Aujourd’hui les PNC sont incapables d’opérer les vols en toute sérénité, d’une part, en raison des manœuvres de déstabilisation qui ont spolié le relationnel entre les membres d’équipage et, d’autre part, compte tenu de l’impact psychologique du prolongement des incertitudes découlant des orientations ambiguës des administrateurs. Ces derniers n’ont pas su considérer la nécessité de rapidement définir une orientation stratégique permettant de mobiliser en priorité les effectifs dans les secteurs opérationnels.
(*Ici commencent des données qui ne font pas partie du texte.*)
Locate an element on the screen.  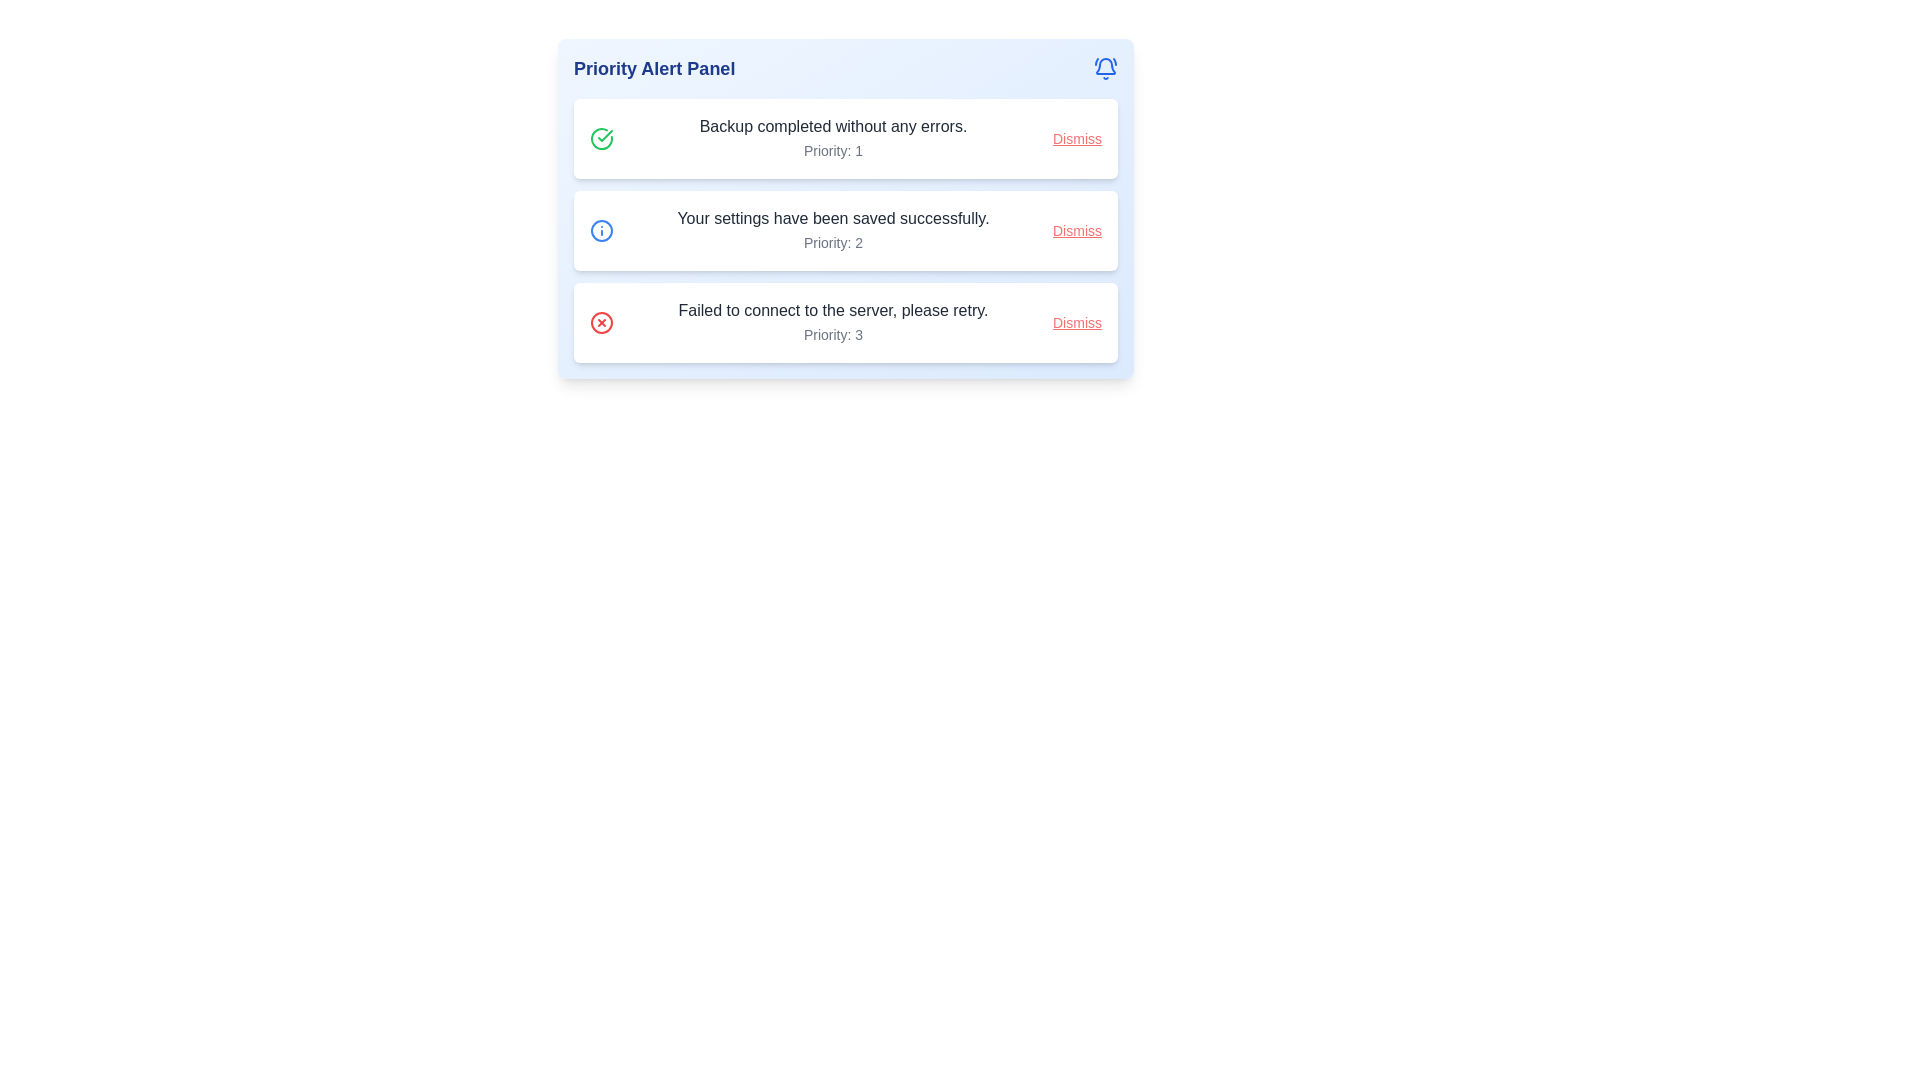
the text label displaying 'Priority: 1', which is styled in a smaller gray font and is positioned below the main text of the alert in the 'Priority Alert Panel' is located at coordinates (833, 149).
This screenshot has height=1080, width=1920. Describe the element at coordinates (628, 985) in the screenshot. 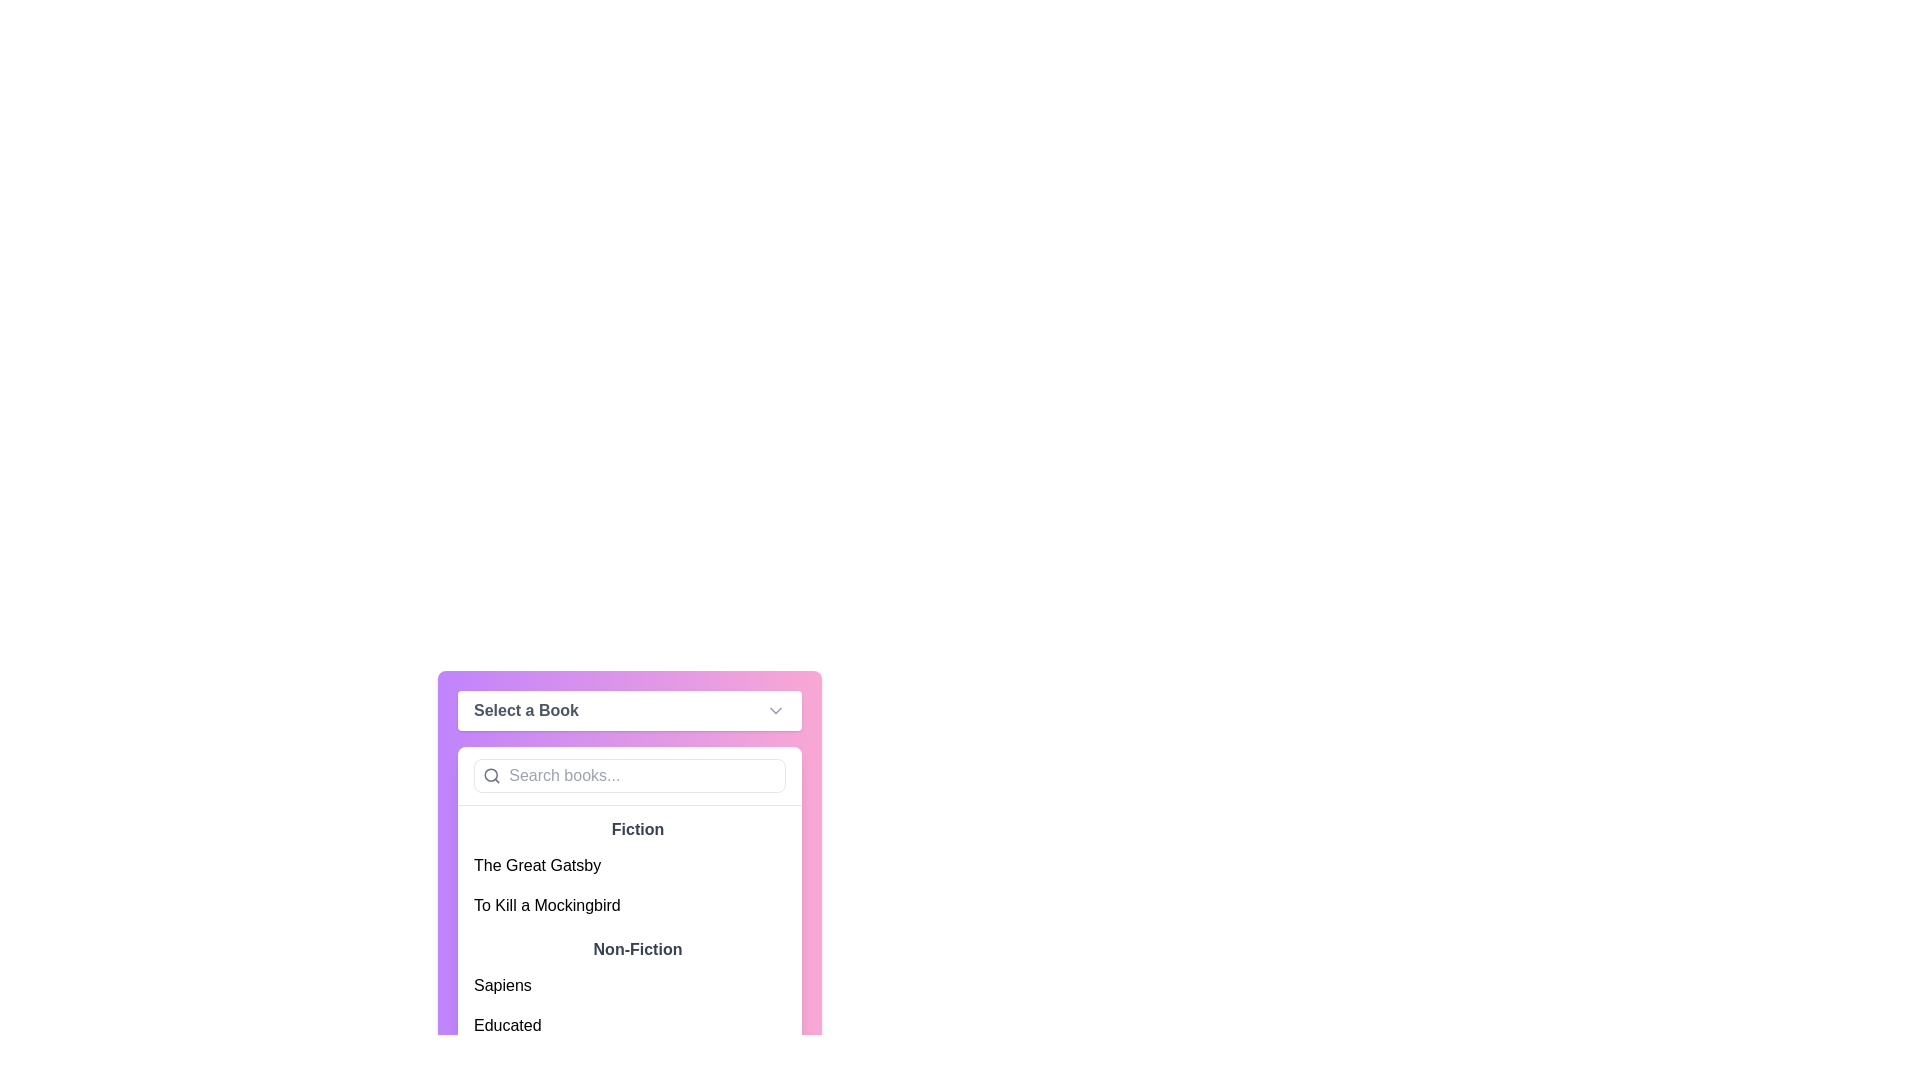

I see `the first list item under the 'Non-Fiction' section` at that location.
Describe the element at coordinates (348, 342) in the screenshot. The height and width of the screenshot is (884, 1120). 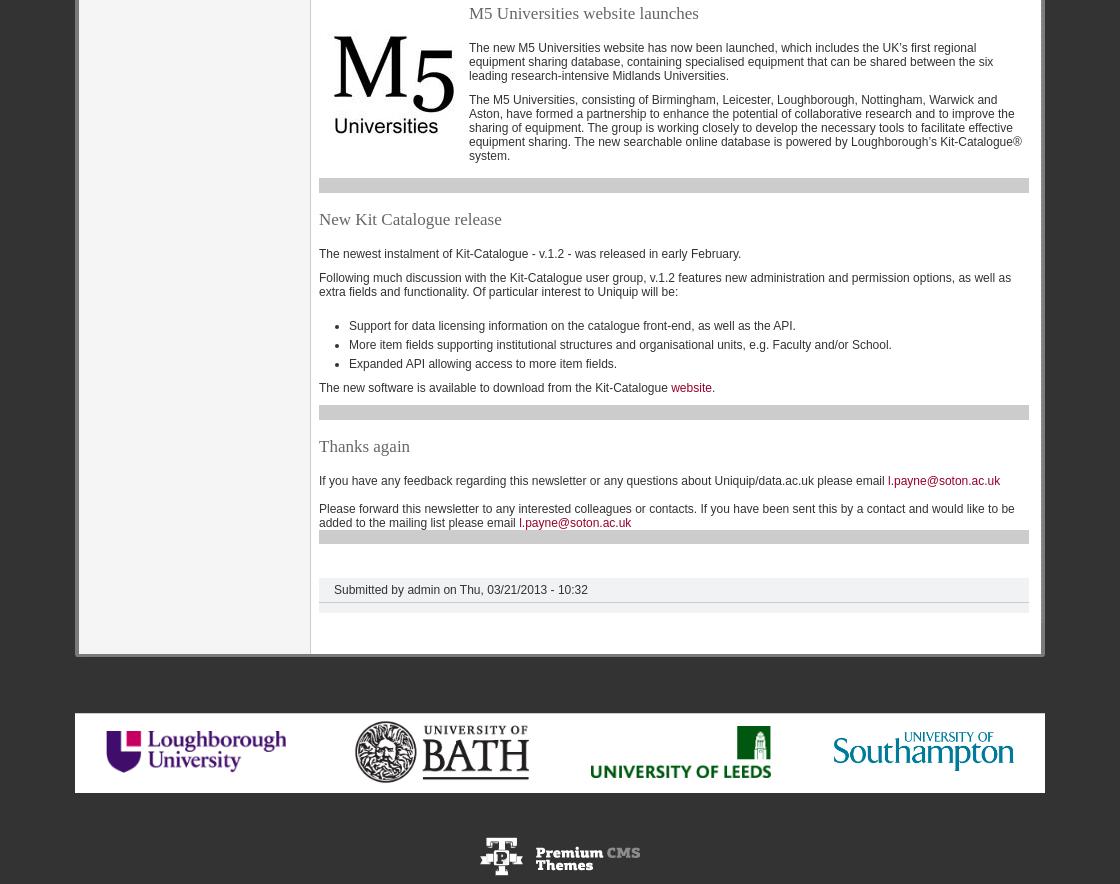
I see `'More item fields supporting institutional structures and organisational units, e.g. Faculty and/or School.'` at that location.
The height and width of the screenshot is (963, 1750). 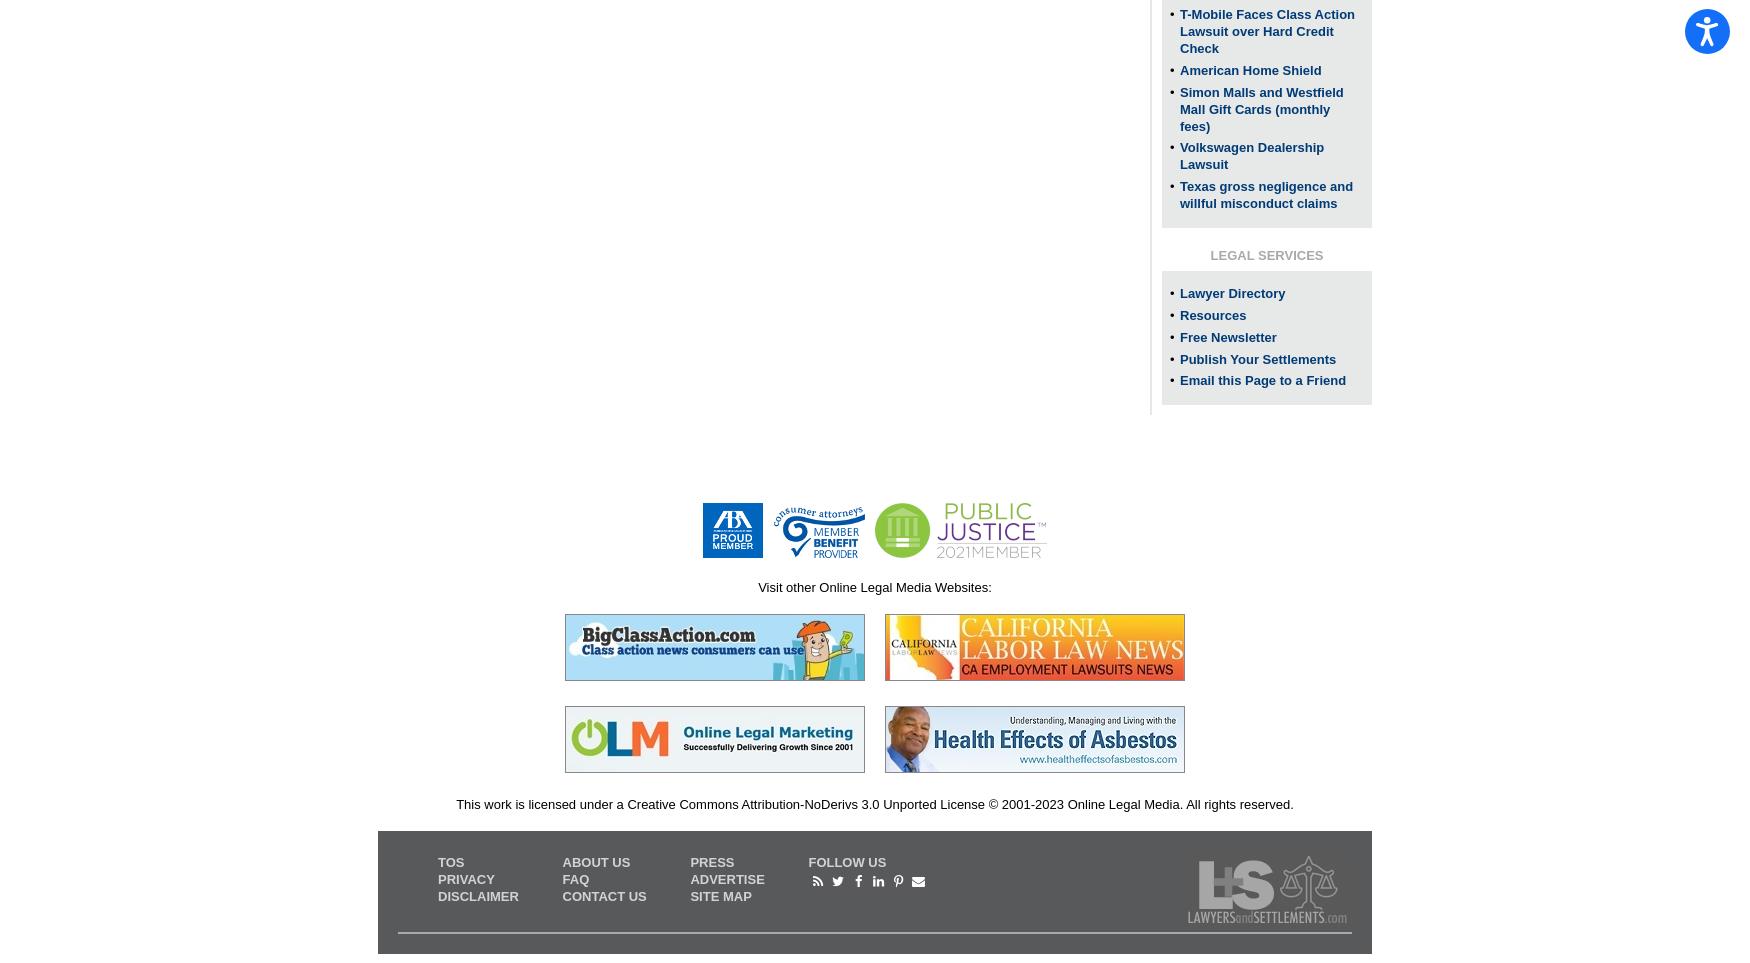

Si les administrateurs ne prennent pas rapidement les mesures pour se conformer aux exigences de l’aérien commercial et garantir les conditions de sécurité pour opérer les vols, aucun responsable de l’aviation civile ne prendra le risque d’une complaisance en faveur d’Air Mauritius.

Un peu plus de 300 PNC inopérants d’ici octobre

A ce stade, la Air Mauritius Cabin Crew Association (AMCCA), le syndicat des PNC n’en a pas fait un sujet de contentieux avec Grant Thornton. Selon nos renseignements, le syndicat a bien évoqué le problème avec les administrateurs. Nos sources indiquent que le syndicat a fait remarquer aux administrateurs de Grant Thornton que, même s’ils entamaient un programme de mise-à-niveau dès maintenant, Air Mauritius n’aura toujours pas mis l’ensemble de ses PNC en règle d’ici le mois d’octobre. En temps normal, la formation est dispensée à quelques 75 PNC chaque mois. Selon nos renseignements, il y avait déjà 86 PNC en NWP au mois dernier. Au mois d’octobre, les administrateurs devraient se retrouver avec quelques 300 PNC sans certificat de compétences pour monter à bord !

S’il n’y a pas de contentieux, c’est fort probablement parce que l’exécutif du syndicat, et de même tous les observateurs sérieux de l’impact économique des décisions de Satar Abdoula et Arvindsingh K. Gokhool, réalisent que ces derniers ont refermé le piège sur eux. En effet, avec la mise à la retraite de ceux qui ont atteint 33,33 années de service, MK ne dispose que d’un peu plus de 400 PNC. Par ailleurs, Satar Abdoula s’est tiré encore une balle dans les pieds en proposant quelques 220 contrats individuels avant la finalisation de l’accord collectif avec le syndicat. Or, nonobstant la possibilité que les contrats soient éventuellement attaqués pour vice de consentement, il s’avère que les administrateurs ont proposé ces nouveaux contrats de travail indistinctement à ceux qui sont en règle comme à ceux dont les licences sont en attente de renouvellement. Comme nous l’avons déjà annoncé, les administrateurs avaient mis la date butoir pour la signature du contrat deux jours avant la tenue de l’assemblée générale de l’AMCCA mettant dans l’embarras l’exécutif du syndicat et sa présidente en particulier.

Les régulateurs de l’aviation civile sont, pour leur part, très préoccupés du fait que les responsables opérationnels des vols d’Air Mauritius n’ont toujours pas pris de dispositions jusqu’ici pour se conformer à la réglementation internationale. Sous administration ou pas, Air Mauritius ne peut permettre à ses administrateurs de déroger aux normes de la sécurité aérienne.